ARA
MEŞHURLARIN SON SÖZLERİ
 Ebû Ali Dekkak, Nişâbûr’da yetişen evliyânın büyüklerindendir. 405 (m. 1014) senesi Zilka’de ayında Nişâbûr’da vefât etti. Gayet açık ve çok güzel konuşurdu. İnsanların dünyâ ve âhiret saadetleri için yol gösterici olan sözleri çok kıymetlidir... 
SÖZLERİ ÇOK TESİRLİYDİ!..
Bu mübarek zat, her yıl bir memlekete giderek, orada bulunan insanlara vaaz ve nasihat eder, sonra Nişâbûr’a geri dönerdi. Allahü teâlânın muhabbeti ile yanan âşıklardan idi. Fıkıh, tefsîr, hadîs ve diğer ilimlerde âlim, sözleri kalblere te’sîr eden kerâmet sahibi çok büyük bir velî idi...
Buyurdu ki:
“Kendiliğinden yetişmiş ağaç, yaprak verir. Fakat meyve vermez. Verse de tatsız olur. İnsan da böyledir. Hocası olmayan kimseden hiçbir şey hâsıl olmaz. Ben söylediklerimi kendiliğimden söylemiyorum. Ben bu anlattıklarımı hocam Nasrabâdî’den öğrendim. O Şiblî’den, o da Cüneyd-i Bağdadî’den öğrendi (rahmetullahi aleyhim). Bizim büyüklerimize olan hürmet ve ta’zimimiz o kadar fazla idi ki, hocamın huzûruna gideceğim zaman, mutlaka gusül abdesti alıp, ondan sonra giderdim...”

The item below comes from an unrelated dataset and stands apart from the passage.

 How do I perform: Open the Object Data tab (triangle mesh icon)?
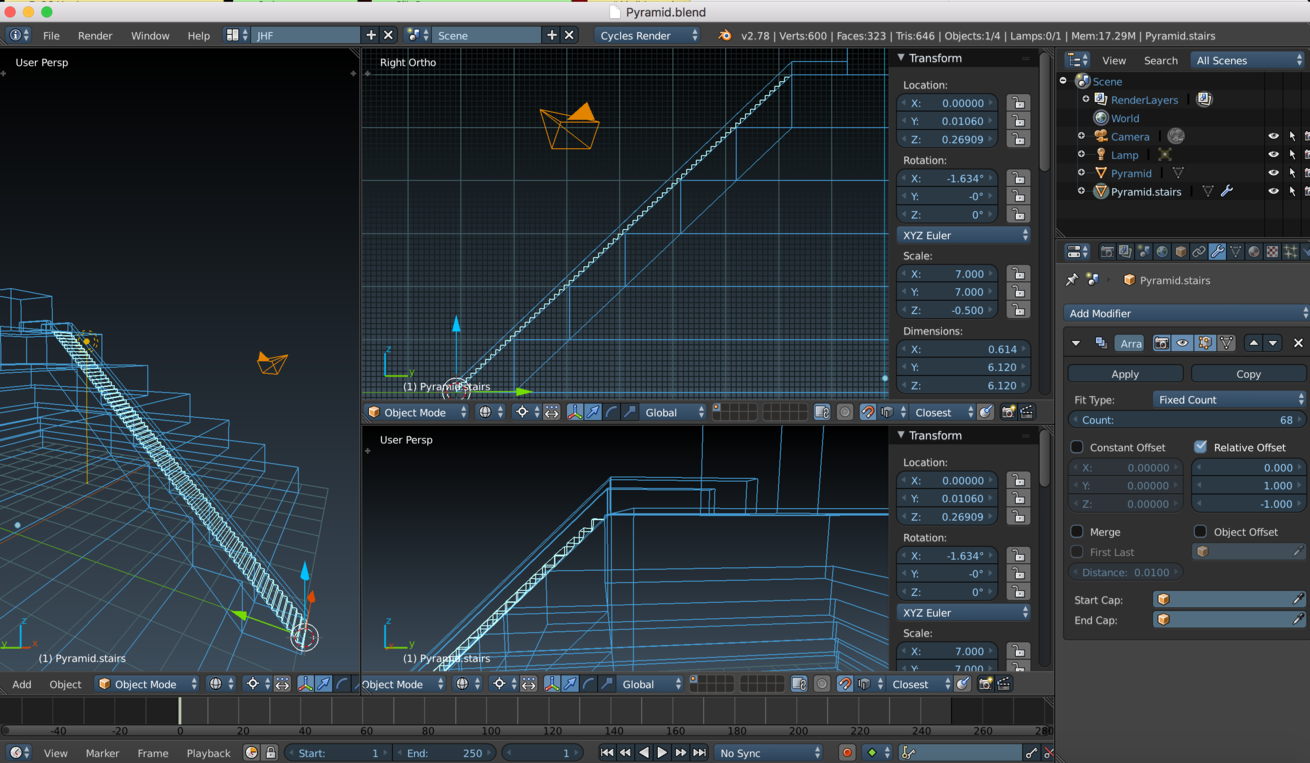coord(1235,251)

“Cehennem korkusu veya Cennet arzusu ile tövbe etmek mümkün değildir. Allahü teâlâ, Bekâra sûresi 222. âyet-i kerîmesinde meâlen, (Muhakkak ki Allahü teâlâ tövbe edenleri sever) buyuruyor. Burada bildirilen sevgiye kavuşmak için, tövbe etmelidir...”
“Allahü teâlâ Dâvûd aleyhisselâma vahyedip, “Beni taleb eden birisini gördüğün zaman, ona hizmetçi ol” buyurmuştur.”

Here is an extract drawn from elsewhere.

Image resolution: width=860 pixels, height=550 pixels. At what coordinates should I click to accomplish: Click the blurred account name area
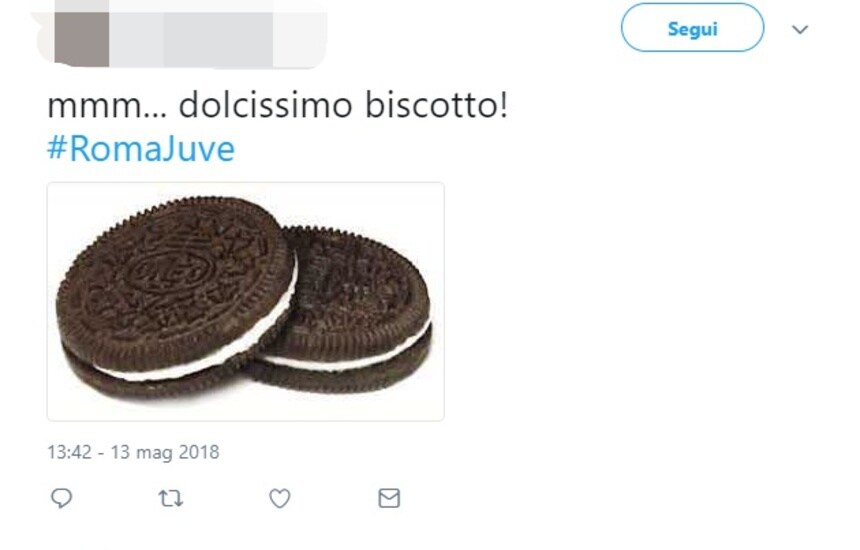(x=217, y=33)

“Büyüklerin huzûrundan kovulmayı icâb ettiren şey, edebi terk etmektir.”
“İnsanların giydiklerini giy, yediklerini ye, fakat kalben onlardan ayrı ol.”
“Kalbi kırık, hüzün sahibi olanlar, hüzünlü olmayanların senelerce katedemedikleri, Allahü teâlâya giden yolu bir ayda katederler. Peygamber efendimiz (sallallahü aleyhi ve sellem) “Allahü teâlâ, kalbi hüzün içinde olan bütün kullarını sever” buyurdu.”

ÜSTÂDINA SAYGISIZLIK EDENİN HÂLİ!
Ebû Ali Dekkak hazretleri, vefatından önce şunları söyledi: 
“Hocasına muhalefet edenin hâli nicedir?” diye soran birisine; “Her kim hocasına kalbinden muhalefet etmeye niyet etse, onunla aynı yolda bulunamaz. Verdiği sözü bozmuş olur. Bunun için tövbe etmesi vâcib olur. Üstadına saygısızlık edenler için ise tövbe yoktur” buyurdu.